___ Records supplied

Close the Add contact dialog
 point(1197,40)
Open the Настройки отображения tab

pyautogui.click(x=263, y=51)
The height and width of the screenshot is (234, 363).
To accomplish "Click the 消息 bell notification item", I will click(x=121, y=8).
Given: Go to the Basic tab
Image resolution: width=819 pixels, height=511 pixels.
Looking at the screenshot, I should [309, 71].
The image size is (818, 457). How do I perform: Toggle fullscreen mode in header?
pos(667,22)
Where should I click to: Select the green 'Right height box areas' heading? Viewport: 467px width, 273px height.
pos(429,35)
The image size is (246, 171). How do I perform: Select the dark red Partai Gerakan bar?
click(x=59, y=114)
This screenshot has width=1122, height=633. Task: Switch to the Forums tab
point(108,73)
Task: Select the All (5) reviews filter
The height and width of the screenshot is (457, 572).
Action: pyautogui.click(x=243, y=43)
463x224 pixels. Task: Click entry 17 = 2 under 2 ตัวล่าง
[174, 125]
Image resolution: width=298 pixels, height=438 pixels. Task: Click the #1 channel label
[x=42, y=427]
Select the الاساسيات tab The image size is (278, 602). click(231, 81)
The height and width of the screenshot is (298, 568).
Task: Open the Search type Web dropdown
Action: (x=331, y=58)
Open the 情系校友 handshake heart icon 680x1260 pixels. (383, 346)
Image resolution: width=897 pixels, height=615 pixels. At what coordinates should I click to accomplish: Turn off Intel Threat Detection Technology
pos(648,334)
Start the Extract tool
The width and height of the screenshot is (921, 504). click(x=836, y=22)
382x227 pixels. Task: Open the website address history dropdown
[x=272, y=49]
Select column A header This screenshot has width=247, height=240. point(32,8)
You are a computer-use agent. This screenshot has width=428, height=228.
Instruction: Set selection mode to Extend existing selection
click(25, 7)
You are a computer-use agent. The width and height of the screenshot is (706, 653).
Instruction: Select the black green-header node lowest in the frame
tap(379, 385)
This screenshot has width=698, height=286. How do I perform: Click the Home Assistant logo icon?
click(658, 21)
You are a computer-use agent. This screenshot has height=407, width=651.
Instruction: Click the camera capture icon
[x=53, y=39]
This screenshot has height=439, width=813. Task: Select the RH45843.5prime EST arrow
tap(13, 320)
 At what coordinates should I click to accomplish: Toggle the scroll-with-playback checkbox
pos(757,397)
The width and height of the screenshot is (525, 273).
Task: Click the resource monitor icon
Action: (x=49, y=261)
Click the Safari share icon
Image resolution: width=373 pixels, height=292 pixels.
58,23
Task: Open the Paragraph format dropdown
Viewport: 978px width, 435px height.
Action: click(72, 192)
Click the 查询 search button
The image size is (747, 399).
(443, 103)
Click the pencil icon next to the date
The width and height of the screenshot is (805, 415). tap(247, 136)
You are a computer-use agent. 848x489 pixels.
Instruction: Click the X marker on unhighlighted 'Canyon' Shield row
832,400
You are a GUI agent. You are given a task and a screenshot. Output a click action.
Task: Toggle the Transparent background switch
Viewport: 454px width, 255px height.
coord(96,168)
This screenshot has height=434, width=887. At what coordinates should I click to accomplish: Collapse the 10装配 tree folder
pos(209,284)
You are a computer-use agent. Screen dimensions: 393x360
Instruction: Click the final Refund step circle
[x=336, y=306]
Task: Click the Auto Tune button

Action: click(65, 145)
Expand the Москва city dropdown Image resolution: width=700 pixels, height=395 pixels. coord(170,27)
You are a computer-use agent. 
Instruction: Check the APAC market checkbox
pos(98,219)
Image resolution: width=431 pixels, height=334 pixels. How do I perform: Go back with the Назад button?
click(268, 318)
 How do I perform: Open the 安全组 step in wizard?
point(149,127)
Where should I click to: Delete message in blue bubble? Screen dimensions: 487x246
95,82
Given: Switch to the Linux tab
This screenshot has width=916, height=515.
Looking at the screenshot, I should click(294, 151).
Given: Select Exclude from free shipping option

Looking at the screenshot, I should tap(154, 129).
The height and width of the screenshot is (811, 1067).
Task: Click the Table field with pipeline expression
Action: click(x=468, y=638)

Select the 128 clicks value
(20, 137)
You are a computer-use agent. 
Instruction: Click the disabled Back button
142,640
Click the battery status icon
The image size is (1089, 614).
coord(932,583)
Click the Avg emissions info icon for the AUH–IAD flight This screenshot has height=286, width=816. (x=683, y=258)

______

Task goal
Count the lines of the data that include the string "computer", and give only that number.

Answer
7